*Requirement*.
Down to the last line, copy the records below without any change.

*Data for this exercise*.

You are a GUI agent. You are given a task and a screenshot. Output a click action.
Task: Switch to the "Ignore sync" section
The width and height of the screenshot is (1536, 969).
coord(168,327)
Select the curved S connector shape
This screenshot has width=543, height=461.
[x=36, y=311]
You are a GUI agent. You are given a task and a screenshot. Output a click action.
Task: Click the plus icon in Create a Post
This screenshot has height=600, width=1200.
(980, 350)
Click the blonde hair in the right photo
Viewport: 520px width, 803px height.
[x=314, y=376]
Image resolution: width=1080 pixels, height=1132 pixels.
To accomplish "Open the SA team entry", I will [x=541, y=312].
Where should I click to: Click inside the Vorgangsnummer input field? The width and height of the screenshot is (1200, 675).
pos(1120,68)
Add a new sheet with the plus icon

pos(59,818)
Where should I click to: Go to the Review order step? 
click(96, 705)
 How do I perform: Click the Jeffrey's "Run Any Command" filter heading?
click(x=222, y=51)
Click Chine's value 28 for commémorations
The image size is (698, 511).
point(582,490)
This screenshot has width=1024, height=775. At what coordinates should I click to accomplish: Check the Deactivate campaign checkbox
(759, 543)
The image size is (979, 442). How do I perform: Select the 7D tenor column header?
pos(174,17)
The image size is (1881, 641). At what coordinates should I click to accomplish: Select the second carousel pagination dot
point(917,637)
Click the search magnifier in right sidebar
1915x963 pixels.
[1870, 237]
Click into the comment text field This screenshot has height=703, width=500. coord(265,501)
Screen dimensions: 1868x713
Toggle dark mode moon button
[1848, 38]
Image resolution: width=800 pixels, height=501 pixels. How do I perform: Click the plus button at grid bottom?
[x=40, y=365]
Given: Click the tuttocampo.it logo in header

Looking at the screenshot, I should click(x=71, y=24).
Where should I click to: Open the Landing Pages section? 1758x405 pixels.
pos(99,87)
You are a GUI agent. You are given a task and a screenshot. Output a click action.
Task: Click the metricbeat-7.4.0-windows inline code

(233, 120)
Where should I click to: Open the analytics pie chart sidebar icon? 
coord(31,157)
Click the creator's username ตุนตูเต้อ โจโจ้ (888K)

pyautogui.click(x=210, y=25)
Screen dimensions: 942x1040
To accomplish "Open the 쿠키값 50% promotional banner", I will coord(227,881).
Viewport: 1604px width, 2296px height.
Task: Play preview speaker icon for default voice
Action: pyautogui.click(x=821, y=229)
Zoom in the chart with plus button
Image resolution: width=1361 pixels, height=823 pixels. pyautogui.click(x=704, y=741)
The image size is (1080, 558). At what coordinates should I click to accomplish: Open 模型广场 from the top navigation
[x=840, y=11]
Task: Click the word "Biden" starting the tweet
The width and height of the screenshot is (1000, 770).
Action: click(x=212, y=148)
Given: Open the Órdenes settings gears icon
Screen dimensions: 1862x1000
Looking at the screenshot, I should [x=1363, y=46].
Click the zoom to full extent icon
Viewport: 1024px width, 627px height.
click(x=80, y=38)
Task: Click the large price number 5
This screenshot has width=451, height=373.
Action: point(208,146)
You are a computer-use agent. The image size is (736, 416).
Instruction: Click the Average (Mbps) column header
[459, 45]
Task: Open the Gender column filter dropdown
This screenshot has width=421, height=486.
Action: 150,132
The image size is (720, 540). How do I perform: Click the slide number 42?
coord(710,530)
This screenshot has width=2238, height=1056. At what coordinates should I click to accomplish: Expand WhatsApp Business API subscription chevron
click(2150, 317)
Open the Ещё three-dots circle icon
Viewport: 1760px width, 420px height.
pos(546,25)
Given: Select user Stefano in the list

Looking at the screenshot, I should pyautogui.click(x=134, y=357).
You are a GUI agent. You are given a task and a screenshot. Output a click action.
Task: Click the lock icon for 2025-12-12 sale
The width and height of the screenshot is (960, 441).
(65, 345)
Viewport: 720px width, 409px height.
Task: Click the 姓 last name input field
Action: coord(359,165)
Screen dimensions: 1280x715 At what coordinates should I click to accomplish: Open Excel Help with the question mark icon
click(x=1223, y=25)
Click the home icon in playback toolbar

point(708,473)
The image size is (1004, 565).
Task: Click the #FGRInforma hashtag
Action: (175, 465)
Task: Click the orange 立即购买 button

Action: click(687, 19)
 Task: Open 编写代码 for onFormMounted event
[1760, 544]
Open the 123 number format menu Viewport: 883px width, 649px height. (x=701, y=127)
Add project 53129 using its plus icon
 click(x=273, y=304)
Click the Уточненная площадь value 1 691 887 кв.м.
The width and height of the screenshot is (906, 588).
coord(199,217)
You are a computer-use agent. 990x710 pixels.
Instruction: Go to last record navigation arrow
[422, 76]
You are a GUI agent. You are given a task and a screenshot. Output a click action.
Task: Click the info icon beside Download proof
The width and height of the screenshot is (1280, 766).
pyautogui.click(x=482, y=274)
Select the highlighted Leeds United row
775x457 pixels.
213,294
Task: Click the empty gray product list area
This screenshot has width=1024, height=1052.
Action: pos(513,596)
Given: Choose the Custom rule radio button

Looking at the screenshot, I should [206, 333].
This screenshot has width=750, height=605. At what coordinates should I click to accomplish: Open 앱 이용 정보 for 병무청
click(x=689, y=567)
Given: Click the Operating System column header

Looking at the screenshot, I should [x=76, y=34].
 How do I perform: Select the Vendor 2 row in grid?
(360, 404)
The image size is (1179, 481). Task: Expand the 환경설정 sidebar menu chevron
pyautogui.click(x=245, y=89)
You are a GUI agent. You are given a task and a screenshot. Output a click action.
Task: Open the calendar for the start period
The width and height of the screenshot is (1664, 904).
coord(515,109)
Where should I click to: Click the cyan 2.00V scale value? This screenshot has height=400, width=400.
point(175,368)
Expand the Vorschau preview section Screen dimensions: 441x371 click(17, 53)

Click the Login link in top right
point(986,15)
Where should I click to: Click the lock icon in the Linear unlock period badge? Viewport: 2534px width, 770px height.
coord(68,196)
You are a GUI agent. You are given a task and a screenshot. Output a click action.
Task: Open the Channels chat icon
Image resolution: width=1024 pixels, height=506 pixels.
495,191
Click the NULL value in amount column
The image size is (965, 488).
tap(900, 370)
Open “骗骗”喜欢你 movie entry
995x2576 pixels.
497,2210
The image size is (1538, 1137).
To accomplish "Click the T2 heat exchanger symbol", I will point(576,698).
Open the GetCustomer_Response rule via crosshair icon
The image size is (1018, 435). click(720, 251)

*Response to this task*.
You are a GUI agent. You are given a task and a screenshot. Output a click action.
Task: Switch to the "Ignore sync" section
The width and height of the screenshot is (1536, 969).
coord(168,327)
Select the curved S connector shape
This screenshot has width=543, height=461.
[x=36, y=311]
You are a GUI agent. You are given a task and a screenshot. Output a click action.
Task: Click the plus icon in Create a Post
This screenshot has height=600, width=1200.
(980, 350)
Click the blonde hair in the right photo
Viewport: 520px width, 803px height.
[x=314, y=376]
Image resolution: width=1080 pixels, height=1132 pixels.
To accomplish "Open the SA team entry", I will [x=541, y=312].
Where should I click to: Click inside the Vorgangsnummer input field? The width and height of the screenshot is (1200, 675).
pos(1120,68)
Add a new sheet with the plus icon

pos(59,818)
Where should I click to: Go to the Review order step? 
click(96, 705)
 How do I perform: Click the Jeffrey's "Run Any Command" filter heading?
click(x=222, y=51)
Click Chine's value 28 for commémorations
The image size is (698, 511).
point(582,490)
This screenshot has width=1024, height=775. At what coordinates should I click to accomplish: Check the Deactivate campaign checkbox
(759, 543)
The image size is (979, 442). How do I perform: Select the 7D tenor column header?
pos(174,17)
The image size is (1881, 641). At what coordinates should I click to accomplish: Select the second carousel pagination dot
point(917,637)
Click the search magnifier in right sidebar
1915x963 pixels.
[1870, 237]
Click into the comment text field This screenshot has height=703, width=500. coord(265,501)
Screen dimensions: 1868x713
Toggle dark mode moon button
[1848, 38]
Image resolution: width=800 pixels, height=501 pixels. How do I perform: Click the plus button at grid bottom?
[x=40, y=365]
Given: Click the tuttocampo.it logo in header

Looking at the screenshot, I should click(x=71, y=24).
Where should I click to: Open the Landing Pages section? 1758x405 pixels.
pos(99,87)
You are a GUI agent. You are given a task and a screenshot. Output a click action.
Task: Click the metricbeat-7.4.0-windows inline code

(233, 120)
Where should I click to: Open the analytics pie chart sidebar icon? 
coord(31,157)
Click the creator's username ตุนตูเต้อ โจโจ้ (888K)

pyautogui.click(x=210, y=25)
Screen dimensions: 942x1040
To accomplish "Open the 쿠키값 50% promotional banner", I will coord(227,881).
Viewport: 1604px width, 2296px height.
Task: Play preview speaker icon for default voice
Action: pyautogui.click(x=821, y=229)
Zoom in the chart with plus button
Image resolution: width=1361 pixels, height=823 pixels. pyautogui.click(x=704, y=741)
The image size is (1080, 558). At what coordinates should I click to accomplish: Open 模型广场 from the top navigation
[x=840, y=11]
Task: Click the word "Biden" starting the tweet
The width and height of the screenshot is (1000, 770).
Action: click(x=212, y=148)
Given: Open the Órdenes settings gears icon
Screen dimensions: 1862x1000
Looking at the screenshot, I should [x=1363, y=46].
Click the zoom to full extent icon
Viewport: 1024px width, 627px height.
click(x=80, y=38)
Task: Click the large price number 5
This screenshot has width=451, height=373.
Action: point(208,146)
You are a computer-use agent. The image size is (736, 416).
Instruction: Click the Average (Mbps) column header
[459, 45]
Task: Open the Gender column filter dropdown
This screenshot has width=421, height=486.
Action: 150,132
The image size is (720, 540). How do I perform: Click the slide number 42?
coord(710,530)
This screenshot has width=2238, height=1056. At what coordinates should I click to accomplish: Expand WhatsApp Business API subscription chevron
click(2150, 317)
Open the Ещё three-dots circle icon
Viewport: 1760px width, 420px height.
pos(546,25)
Given: Select user Stefano in the list

Looking at the screenshot, I should pyautogui.click(x=134, y=357).
You are a GUI agent. You are given a task and a screenshot. Output a click action.
Task: Click the lock icon for 2025-12-12 sale
The width and height of the screenshot is (960, 441).
(65, 345)
Viewport: 720px width, 409px height.
Task: Click the 姓 last name input field
Action: coord(359,165)
Screen dimensions: 1280x715 At what coordinates should I click to accomplish: Open Excel Help with the question mark icon
click(x=1223, y=25)
Click the home icon in playback toolbar

point(708,473)
The image size is (1004, 565).
Task: Click the #FGRInforma hashtag
Action: (175, 465)
Task: Click the orange 立即购买 button

Action: click(687, 19)
 Task: Open 编写代码 for onFormMounted event
[1760, 544]
Open the 123 number format menu Viewport: 883px width, 649px height. (x=701, y=127)
Add project 53129 using its plus icon
 click(x=273, y=304)
Click the Уточненная площадь value 1 691 887 кв.м.
The width and height of the screenshot is (906, 588).
coord(199,217)
You are a computer-use agent. 990x710 pixels.
Instruction: Go to last record navigation arrow
[422, 76]
You are a GUI agent. You are given a task and a screenshot. Output a click action.
Task: Click the info icon beside Download proof
The width and height of the screenshot is (1280, 766).
pyautogui.click(x=482, y=274)
Select the highlighted Leeds United row
775x457 pixels.
213,294
Task: Click the empty gray product list area
This screenshot has width=1024, height=1052.
Action: pos(513,596)
Given: Choose the Custom rule radio button

Looking at the screenshot, I should [206, 333].
This screenshot has width=750, height=605. At what coordinates should I click to accomplish: Open 앱 이용 정보 for 병무청
click(x=689, y=567)
Given: Click the Operating System column header

Looking at the screenshot, I should [x=76, y=34].
 How do I perform: Select the Vendor 2 row in grid?
(360, 404)
The image size is (1179, 481). Task: Expand the 환경설정 sidebar menu chevron
pyautogui.click(x=245, y=89)
You are a GUI agent. You are given a task and a screenshot. Output a click action.
Task: Open the calendar for the start period
The width and height of the screenshot is (1664, 904).
coord(515,109)
Where should I click to: Click the cyan 2.00V scale value? This screenshot has height=400, width=400.
point(175,368)
Expand the Vorschau preview section Screen dimensions: 441x371 click(17, 53)

Click the Login link in top right
point(986,15)
Where should I click to: Click the lock icon in the Linear unlock period badge? Viewport: 2534px width, 770px height.
coord(68,196)
You are a GUI agent. You are given a task and a screenshot. Output a click action.
Task: Open the Channels chat icon
Image resolution: width=1024 pixels, height=506 pixels.
495,191
Click the NULL value in amount column
The image size is (965, 488).
tap(900, 370)
Open “骗骗”喜欢你 movie entry
995x2576 pixels.
497,2210
The image size is (1538, 1137).
To accomplish "Click the T2 heat exchanger symbol", I will point(576,698).
Open the GetCustomer_Response rule via crosshair icon
The image size is (1018, 435). click(720, 251)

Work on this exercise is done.